Top of Information shown
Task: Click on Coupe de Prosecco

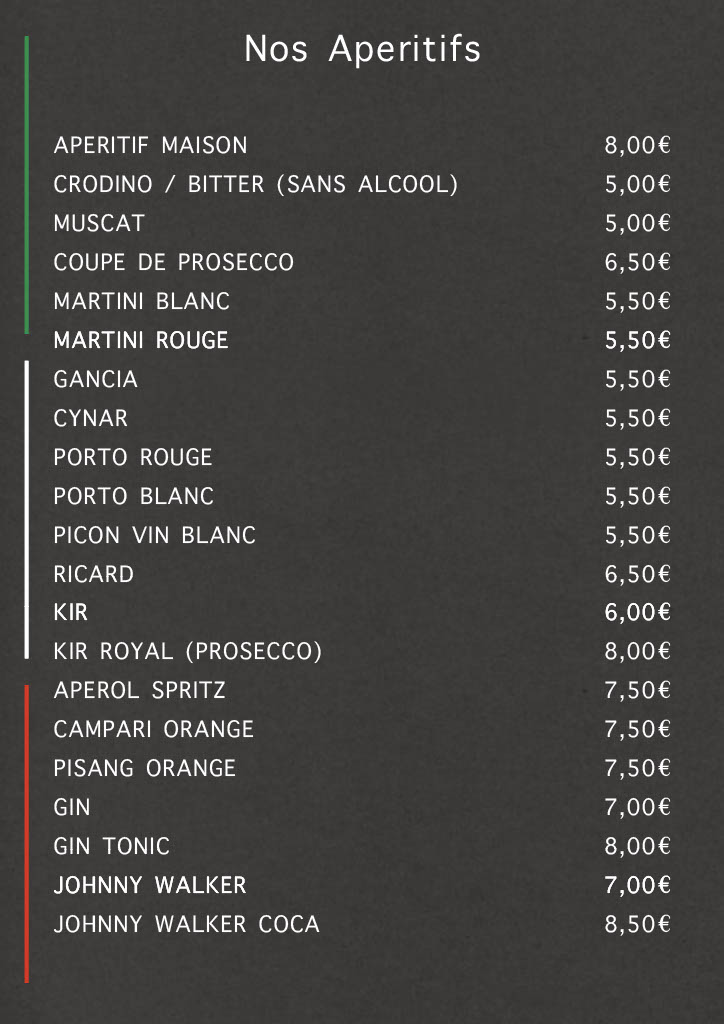Action: coord(173,263)
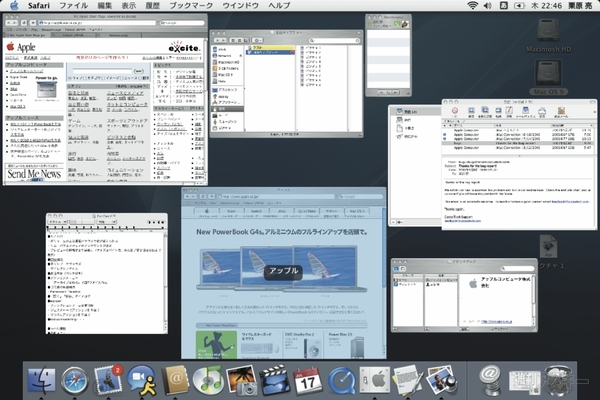
Task: Open iChat speech bubble Dock icon
Action: pos(141,380)
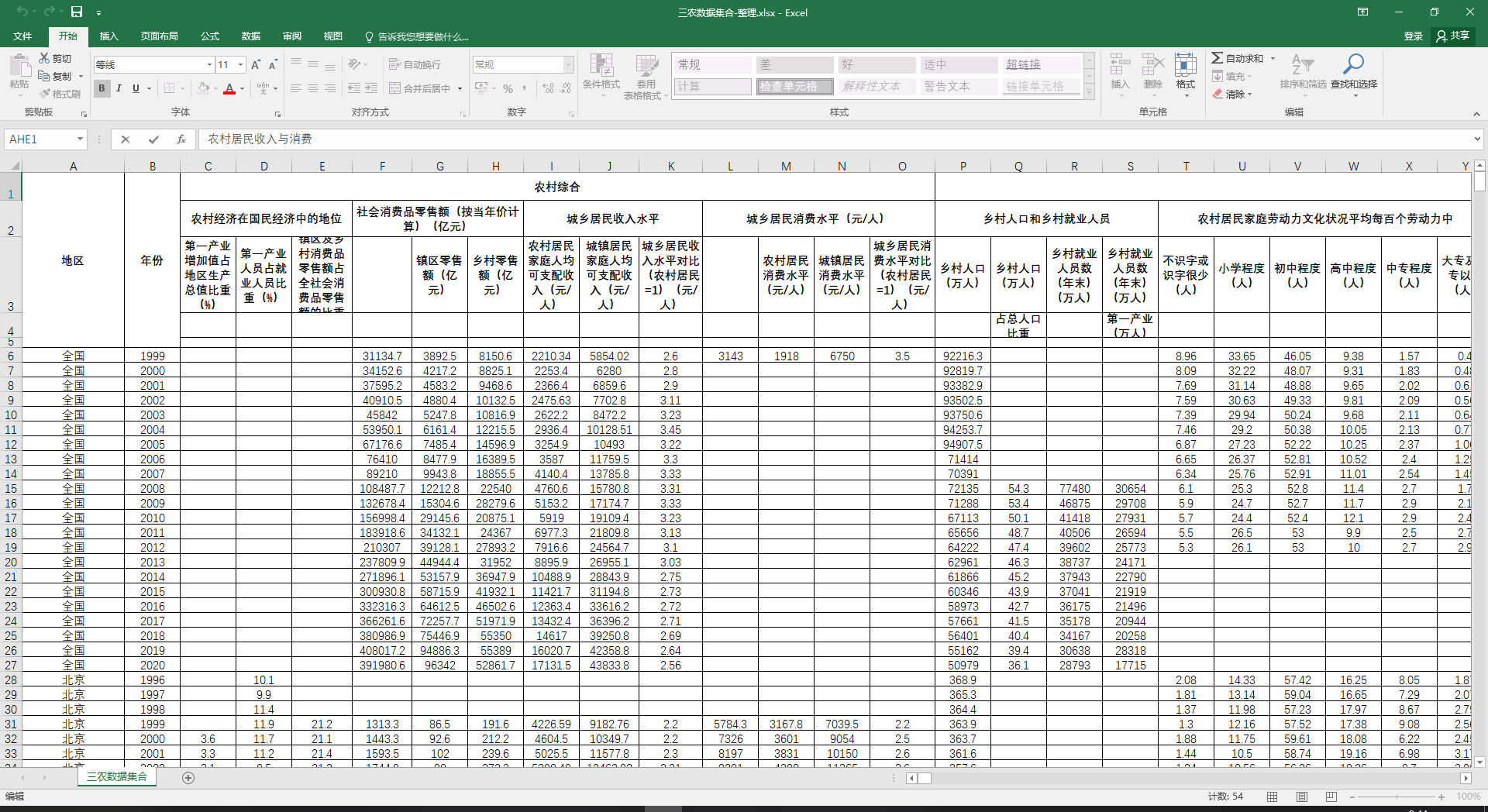Open the 页面布局 (Page Layout) tab
The image size is (1488, 812).
click(159, 36)
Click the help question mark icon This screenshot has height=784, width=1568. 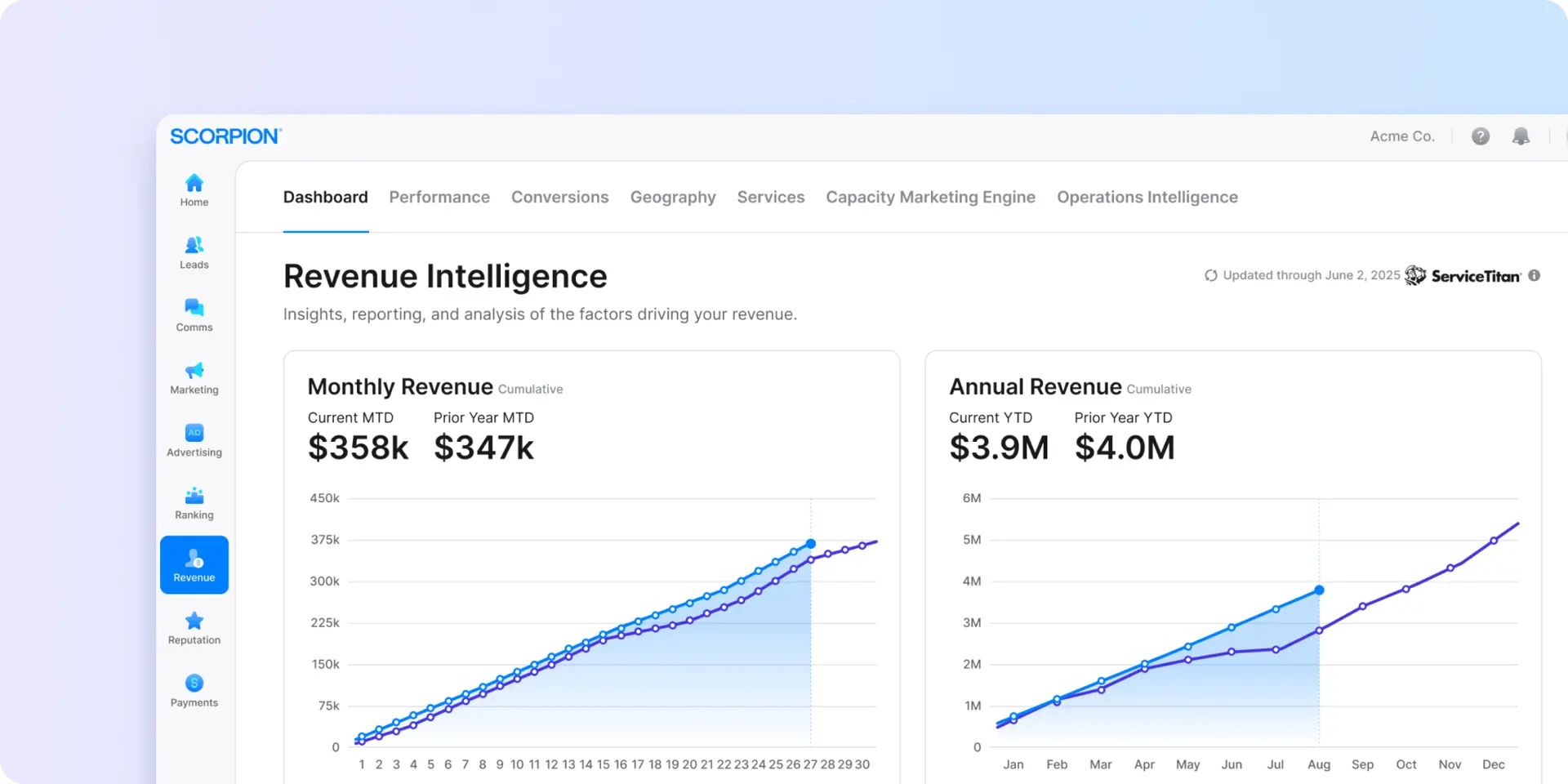click(x=1480, y=136)
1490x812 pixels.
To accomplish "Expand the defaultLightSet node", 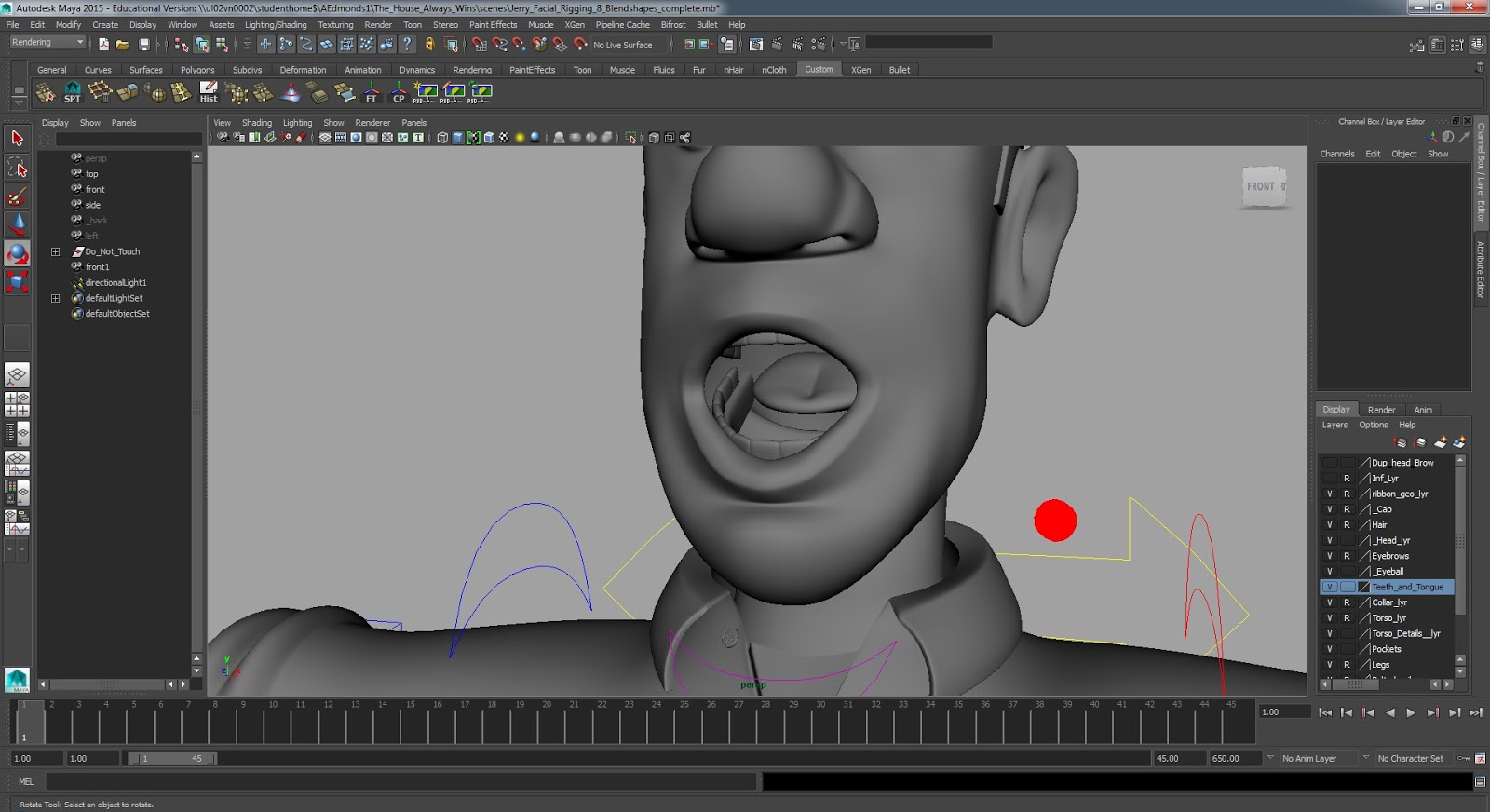I will tap(55, 298).
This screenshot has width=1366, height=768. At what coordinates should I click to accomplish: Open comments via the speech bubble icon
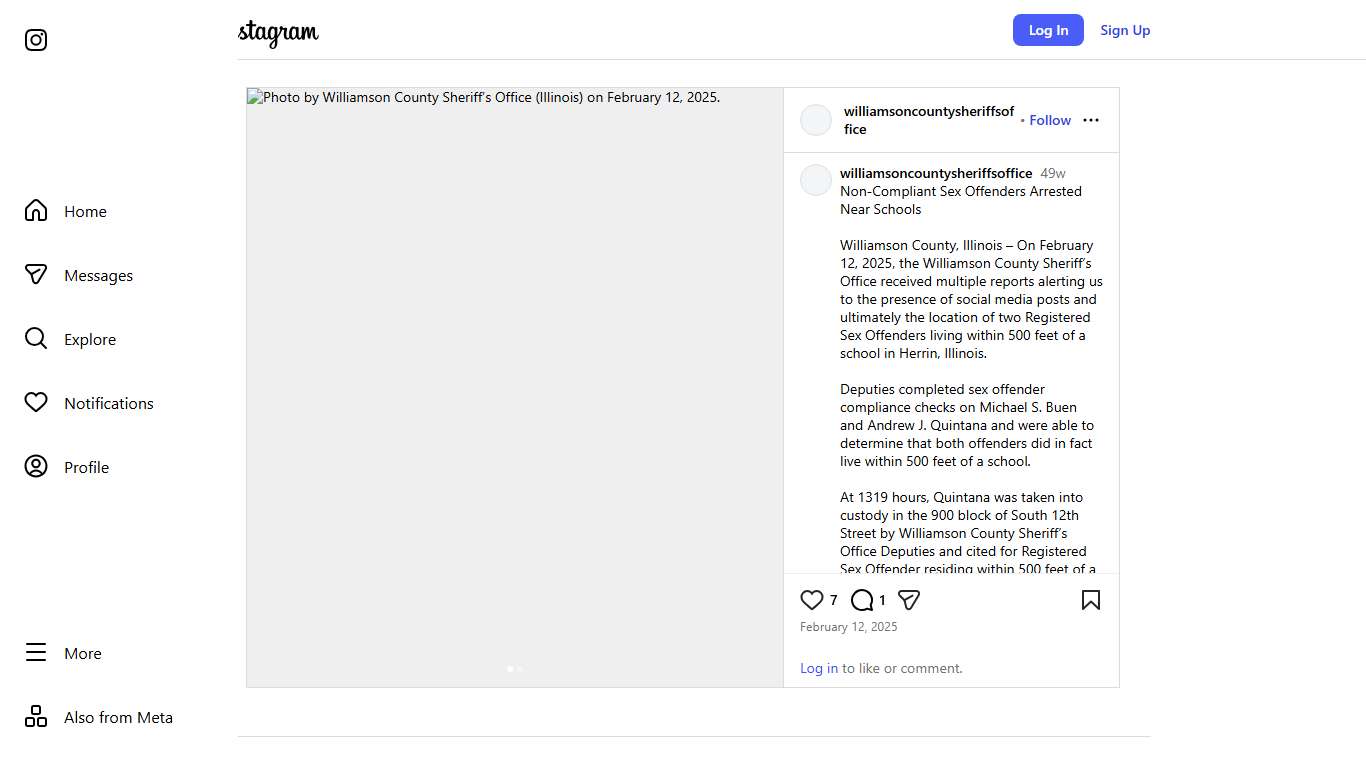(x=862, y=600)
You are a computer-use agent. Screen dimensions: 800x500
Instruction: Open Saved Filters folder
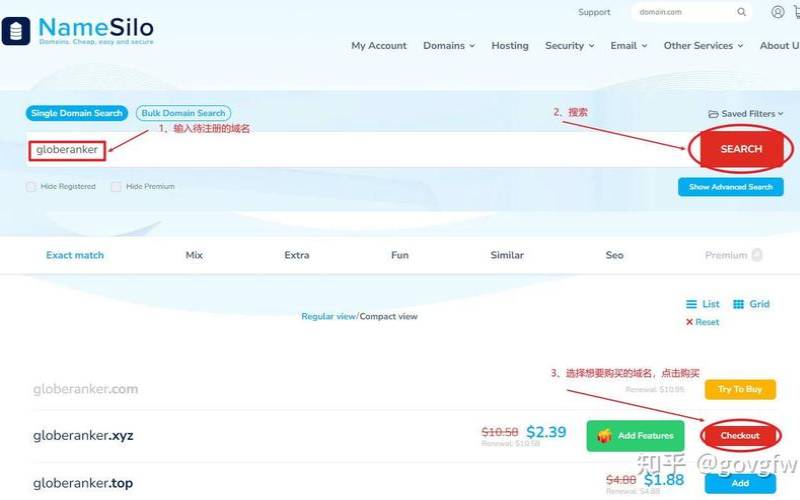(746, 114)
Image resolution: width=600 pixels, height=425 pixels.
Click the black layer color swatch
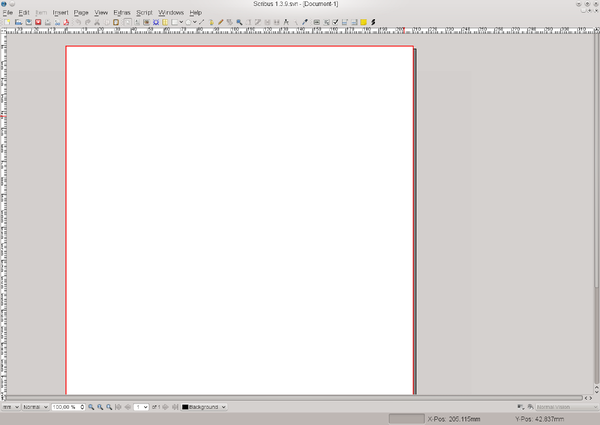coord(185,407)
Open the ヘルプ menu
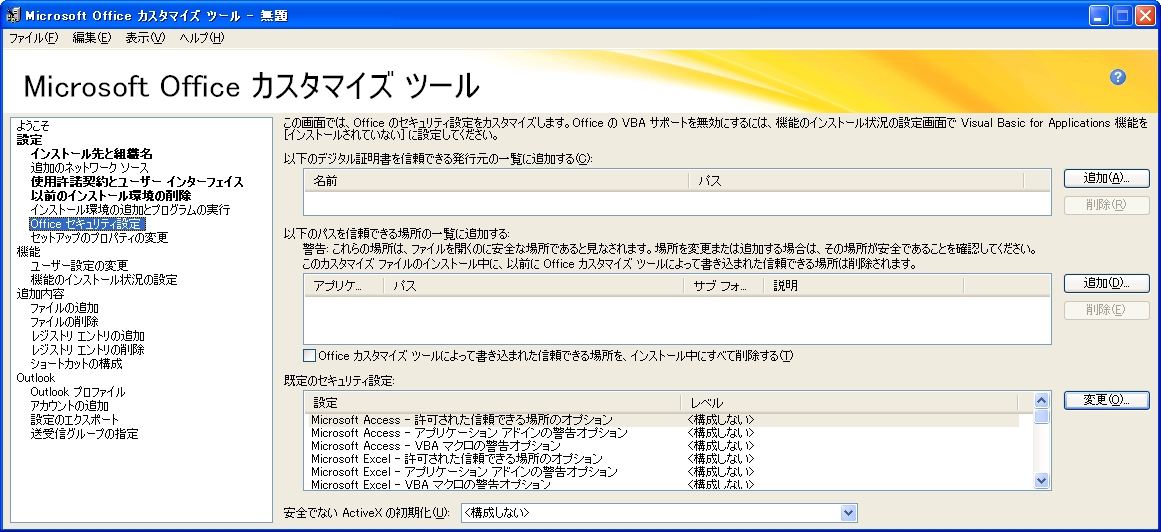Image resolution: width=1161 pixels, height=532 pixels. tap(201, 38)
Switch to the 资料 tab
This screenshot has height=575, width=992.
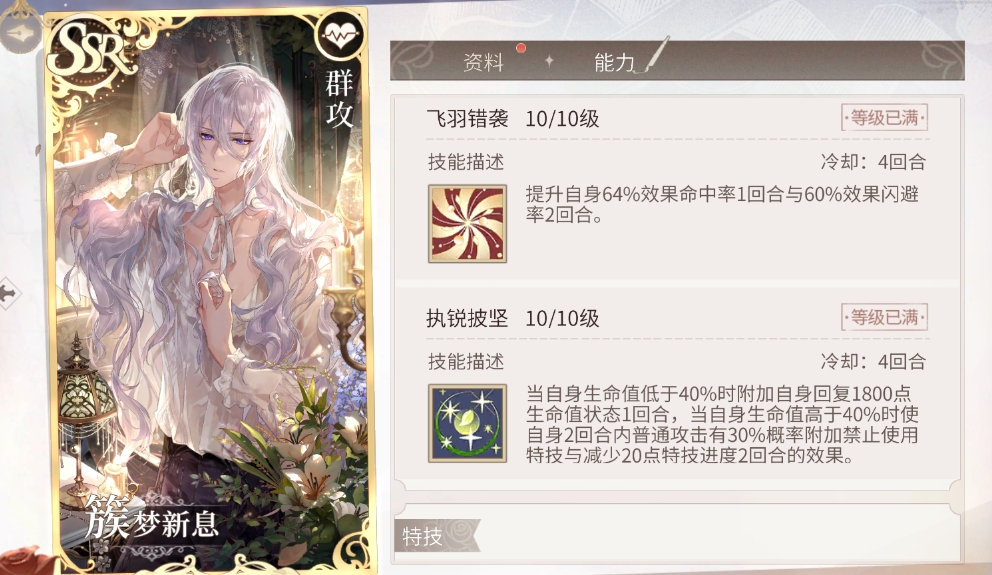[483, 62]
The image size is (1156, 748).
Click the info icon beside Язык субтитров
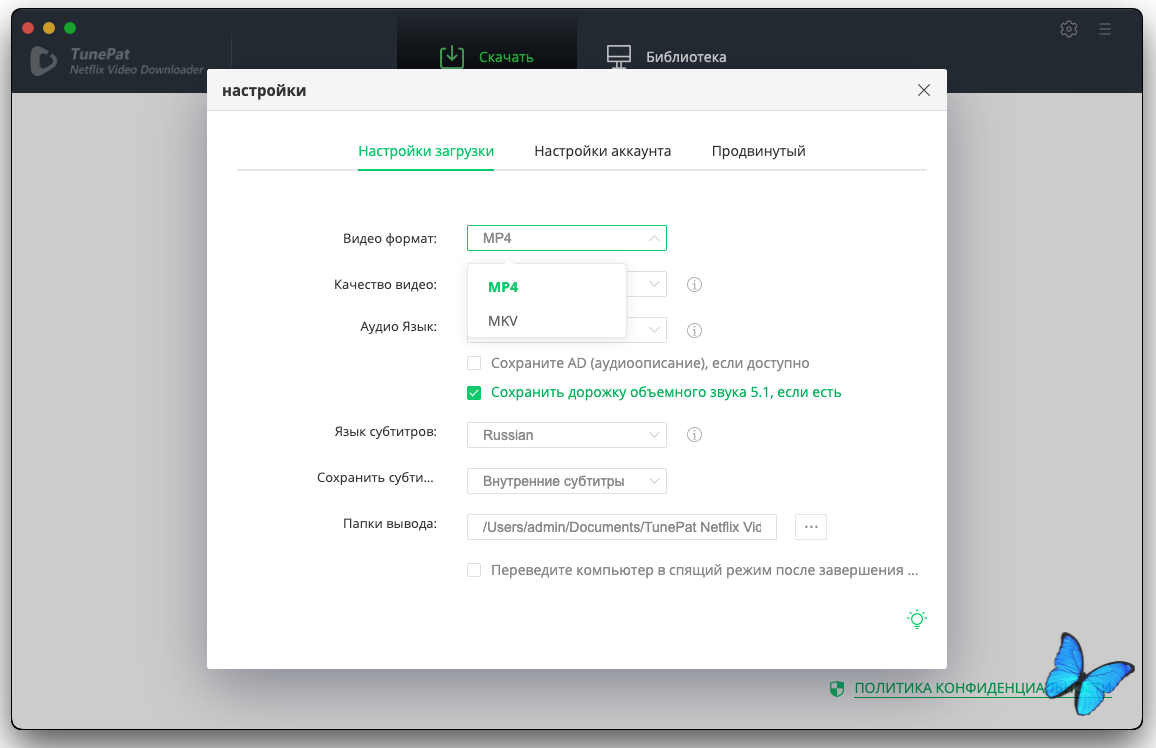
Bottom of Information shown
◆ Task brief ◆
Look above for the line containing "This screenshot has height=575, width=992.", then retype it and each line after it to the end of the records, exactly and without pictures.

◆ Exercise output ◆
This screenshot has height=575, width=992.
[483, 62]
The image size is (1156, 748).
Click the info icon beside Язык субтитров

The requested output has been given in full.